Blogging is great! It educates! It breaks news! Oh god, but gossip and scandal and controversy and conflicts of interest—opinions are being passed off as fact and commenters are flinging anonymous accusations and it’s SO HORRIBLE OUT THERE OH GOD.
Come on, guys.
There are quite a few good HR blogs out there. We’ve linked to them, read them, and cited them in the past. But the rest of the industry appears a bit, er, behind.
Relatedly, Steve Boese, guestblogging at Fistful of Talent, writes today on the tech-savvy (or lack of it) of HR students: most think of “technology” as “a problem for IT to fix” not “a tool to use in my job.” (No, blogging is not the be all and end all of technology, but it’s one aspect of such.)
In the emerging social media space, HR leaders and HR Professors who blog, tweet, or otherwise are heavily engaged are seen as (still) almost revolutionary.
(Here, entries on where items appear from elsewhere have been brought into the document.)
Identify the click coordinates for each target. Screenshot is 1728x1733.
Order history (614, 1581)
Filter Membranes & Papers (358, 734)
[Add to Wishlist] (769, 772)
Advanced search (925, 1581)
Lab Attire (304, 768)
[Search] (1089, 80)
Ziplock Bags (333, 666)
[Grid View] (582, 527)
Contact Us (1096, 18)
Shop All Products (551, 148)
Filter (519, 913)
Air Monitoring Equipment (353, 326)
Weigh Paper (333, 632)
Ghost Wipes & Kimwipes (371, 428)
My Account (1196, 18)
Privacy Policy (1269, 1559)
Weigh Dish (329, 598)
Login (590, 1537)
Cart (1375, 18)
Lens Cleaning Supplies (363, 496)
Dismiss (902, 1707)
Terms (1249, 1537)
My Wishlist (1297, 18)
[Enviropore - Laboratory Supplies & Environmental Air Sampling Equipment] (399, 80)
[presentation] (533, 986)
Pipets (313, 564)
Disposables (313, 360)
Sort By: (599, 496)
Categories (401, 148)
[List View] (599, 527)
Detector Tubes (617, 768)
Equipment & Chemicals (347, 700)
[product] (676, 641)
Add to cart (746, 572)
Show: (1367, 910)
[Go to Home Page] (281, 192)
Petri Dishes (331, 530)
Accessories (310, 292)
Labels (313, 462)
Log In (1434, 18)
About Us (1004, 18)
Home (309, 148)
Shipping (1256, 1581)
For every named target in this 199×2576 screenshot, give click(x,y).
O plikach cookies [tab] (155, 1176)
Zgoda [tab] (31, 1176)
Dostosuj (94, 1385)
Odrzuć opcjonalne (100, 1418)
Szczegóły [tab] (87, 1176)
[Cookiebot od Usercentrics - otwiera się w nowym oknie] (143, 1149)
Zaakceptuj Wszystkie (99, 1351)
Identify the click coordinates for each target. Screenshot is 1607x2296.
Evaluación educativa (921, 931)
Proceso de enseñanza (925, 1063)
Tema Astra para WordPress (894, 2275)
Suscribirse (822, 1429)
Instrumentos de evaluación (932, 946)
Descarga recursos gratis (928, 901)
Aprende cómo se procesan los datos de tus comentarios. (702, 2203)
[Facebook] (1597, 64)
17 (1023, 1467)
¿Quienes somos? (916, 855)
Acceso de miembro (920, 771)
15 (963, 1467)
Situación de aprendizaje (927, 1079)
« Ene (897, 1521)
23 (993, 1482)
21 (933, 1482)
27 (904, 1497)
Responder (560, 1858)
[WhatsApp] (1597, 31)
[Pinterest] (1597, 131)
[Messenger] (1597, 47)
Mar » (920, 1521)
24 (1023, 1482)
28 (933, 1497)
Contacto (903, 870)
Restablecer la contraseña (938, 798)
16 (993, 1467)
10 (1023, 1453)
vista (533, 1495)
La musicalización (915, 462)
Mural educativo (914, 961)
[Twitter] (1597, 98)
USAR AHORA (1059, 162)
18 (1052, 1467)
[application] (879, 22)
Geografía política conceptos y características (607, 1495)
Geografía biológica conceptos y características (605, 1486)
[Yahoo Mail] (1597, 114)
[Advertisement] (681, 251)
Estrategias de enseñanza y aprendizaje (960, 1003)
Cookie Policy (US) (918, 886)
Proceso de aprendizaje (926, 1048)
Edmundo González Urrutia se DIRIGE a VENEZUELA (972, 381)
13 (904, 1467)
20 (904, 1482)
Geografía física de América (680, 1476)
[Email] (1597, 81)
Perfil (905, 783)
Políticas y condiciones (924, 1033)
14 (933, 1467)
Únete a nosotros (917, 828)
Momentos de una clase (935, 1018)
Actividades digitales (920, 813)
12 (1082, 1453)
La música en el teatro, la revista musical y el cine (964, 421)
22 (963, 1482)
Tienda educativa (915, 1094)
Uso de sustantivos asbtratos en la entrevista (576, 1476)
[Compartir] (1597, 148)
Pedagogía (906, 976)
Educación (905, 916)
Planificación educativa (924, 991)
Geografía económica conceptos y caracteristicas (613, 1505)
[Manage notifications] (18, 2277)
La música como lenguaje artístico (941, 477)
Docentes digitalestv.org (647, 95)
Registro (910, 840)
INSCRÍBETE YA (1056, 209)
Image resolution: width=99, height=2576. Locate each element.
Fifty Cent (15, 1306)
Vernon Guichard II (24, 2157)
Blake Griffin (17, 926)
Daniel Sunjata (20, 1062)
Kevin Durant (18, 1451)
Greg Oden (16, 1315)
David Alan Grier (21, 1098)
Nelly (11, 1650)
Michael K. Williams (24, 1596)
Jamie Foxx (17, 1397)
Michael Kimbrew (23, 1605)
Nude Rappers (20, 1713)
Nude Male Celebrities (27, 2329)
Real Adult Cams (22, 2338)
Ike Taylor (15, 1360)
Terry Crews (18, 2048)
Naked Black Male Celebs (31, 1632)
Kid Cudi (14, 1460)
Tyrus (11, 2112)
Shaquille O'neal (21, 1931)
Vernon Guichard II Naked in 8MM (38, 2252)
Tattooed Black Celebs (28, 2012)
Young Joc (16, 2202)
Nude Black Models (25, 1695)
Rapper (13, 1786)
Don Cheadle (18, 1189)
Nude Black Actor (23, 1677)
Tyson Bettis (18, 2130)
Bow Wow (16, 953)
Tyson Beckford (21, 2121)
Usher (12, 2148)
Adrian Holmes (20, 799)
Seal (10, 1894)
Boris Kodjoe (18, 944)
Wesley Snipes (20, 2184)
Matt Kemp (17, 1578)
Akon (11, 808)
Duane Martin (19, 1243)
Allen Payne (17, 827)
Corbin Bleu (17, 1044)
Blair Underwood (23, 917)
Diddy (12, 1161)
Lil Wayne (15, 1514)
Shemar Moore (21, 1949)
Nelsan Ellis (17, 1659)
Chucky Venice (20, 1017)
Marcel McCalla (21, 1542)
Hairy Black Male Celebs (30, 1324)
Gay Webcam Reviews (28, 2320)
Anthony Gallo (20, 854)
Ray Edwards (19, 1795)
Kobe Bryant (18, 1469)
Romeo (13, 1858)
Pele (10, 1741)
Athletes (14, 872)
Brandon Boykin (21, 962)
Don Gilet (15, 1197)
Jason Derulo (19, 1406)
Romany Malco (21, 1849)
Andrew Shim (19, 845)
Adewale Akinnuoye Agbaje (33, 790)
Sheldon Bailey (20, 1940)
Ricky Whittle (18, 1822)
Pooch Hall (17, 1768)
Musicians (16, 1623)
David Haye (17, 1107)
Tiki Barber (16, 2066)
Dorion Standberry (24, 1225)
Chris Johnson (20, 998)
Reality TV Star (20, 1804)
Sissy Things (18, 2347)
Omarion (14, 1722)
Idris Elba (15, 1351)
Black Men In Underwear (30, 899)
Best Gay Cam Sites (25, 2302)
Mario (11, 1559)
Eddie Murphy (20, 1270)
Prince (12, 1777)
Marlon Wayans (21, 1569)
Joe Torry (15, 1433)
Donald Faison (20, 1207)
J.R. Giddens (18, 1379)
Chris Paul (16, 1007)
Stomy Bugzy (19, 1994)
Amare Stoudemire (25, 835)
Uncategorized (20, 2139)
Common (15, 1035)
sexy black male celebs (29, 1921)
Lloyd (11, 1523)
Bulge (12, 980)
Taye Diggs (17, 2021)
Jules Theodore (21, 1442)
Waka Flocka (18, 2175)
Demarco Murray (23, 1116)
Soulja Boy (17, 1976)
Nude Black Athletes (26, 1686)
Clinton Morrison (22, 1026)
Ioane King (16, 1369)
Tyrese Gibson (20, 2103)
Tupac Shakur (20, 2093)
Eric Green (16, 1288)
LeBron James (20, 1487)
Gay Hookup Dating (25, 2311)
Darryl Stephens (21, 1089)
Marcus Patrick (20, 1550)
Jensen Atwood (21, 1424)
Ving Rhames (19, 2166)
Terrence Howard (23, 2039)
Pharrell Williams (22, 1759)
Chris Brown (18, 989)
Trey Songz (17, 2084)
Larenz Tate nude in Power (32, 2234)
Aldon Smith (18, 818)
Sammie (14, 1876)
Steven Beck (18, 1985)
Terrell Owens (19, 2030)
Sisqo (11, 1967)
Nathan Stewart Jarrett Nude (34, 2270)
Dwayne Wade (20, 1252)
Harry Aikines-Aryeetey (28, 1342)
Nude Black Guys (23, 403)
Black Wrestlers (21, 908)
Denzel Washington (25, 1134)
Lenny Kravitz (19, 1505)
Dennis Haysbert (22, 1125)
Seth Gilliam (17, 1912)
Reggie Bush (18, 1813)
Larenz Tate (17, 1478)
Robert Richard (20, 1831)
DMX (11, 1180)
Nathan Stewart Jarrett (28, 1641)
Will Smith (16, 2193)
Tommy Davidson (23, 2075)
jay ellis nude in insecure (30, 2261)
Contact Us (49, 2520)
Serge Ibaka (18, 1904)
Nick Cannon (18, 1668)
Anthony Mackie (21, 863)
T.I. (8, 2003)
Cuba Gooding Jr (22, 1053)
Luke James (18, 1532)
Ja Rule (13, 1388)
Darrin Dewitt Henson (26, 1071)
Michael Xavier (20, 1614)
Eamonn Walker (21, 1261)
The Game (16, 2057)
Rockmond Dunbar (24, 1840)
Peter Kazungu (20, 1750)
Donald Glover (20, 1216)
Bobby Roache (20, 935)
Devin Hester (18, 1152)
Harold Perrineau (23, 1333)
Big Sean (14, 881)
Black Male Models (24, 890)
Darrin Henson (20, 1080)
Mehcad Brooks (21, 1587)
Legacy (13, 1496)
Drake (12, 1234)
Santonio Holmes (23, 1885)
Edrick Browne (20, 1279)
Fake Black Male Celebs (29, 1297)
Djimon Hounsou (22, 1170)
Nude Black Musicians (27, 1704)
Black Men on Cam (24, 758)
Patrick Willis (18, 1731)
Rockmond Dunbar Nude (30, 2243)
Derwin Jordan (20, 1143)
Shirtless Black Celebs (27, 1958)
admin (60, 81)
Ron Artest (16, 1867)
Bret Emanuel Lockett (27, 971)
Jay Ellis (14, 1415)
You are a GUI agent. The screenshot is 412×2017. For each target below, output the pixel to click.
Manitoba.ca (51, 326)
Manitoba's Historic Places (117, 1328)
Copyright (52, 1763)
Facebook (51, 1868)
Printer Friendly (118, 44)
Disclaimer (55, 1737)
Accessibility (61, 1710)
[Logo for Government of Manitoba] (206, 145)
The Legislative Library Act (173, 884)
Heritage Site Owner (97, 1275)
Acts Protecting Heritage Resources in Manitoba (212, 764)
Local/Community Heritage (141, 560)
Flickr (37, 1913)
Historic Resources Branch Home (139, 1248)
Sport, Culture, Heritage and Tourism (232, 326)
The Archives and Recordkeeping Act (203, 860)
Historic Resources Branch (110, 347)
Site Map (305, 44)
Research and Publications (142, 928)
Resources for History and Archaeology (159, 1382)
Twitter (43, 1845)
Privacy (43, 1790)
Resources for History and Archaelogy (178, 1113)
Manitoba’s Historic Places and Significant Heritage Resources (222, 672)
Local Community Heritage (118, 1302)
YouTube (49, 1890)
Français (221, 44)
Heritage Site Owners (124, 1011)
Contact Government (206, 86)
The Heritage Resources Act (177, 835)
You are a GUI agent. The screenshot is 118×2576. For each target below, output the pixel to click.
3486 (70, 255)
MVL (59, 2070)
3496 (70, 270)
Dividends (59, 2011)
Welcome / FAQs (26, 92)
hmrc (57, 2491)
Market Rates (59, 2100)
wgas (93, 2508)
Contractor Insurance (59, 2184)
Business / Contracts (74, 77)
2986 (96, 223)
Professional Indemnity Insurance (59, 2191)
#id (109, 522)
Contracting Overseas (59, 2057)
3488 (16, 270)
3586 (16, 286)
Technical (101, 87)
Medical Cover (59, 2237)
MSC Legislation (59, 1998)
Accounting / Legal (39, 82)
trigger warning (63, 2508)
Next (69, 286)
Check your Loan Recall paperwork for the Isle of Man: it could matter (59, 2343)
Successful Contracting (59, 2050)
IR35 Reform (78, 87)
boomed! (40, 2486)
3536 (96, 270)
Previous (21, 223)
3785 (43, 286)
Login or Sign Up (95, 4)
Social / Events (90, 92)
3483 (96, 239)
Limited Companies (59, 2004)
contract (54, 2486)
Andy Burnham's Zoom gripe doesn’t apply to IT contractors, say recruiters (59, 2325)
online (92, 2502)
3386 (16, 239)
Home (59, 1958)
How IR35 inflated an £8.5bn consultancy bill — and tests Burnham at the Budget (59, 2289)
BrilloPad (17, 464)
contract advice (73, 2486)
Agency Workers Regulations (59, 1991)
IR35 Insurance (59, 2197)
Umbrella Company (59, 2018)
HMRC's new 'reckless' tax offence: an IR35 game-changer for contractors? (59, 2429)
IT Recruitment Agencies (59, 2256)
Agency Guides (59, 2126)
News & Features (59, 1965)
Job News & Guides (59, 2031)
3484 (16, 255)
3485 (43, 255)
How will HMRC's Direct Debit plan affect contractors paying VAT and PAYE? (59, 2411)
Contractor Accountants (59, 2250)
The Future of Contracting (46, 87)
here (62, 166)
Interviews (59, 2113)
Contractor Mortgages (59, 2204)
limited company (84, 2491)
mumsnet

I recently co-presented on innovation in the classroom to a large faculty group and only two out of about eighty professors in the audience admitted to using Twitter. But still, even being a Twitter person doesn’t make you a ‘tech’ person, although it does at least show an awareness and curiosity of this phenomenon.
If you can handle Twitter and a blog, maybe you’ll try some CSS next. And then maybe you’ll look into making Excel more efficient. And then maybe you can test out that new talent management system.
Tech savvy isn’t just a set of skills, we think—it’s a mindset. And the mindset that treats blogging as a new, exciting, revolutionary scary minefield is the same mindset that isn’t willing to try new things or poke stuff to see if it breaks. Is that what we need?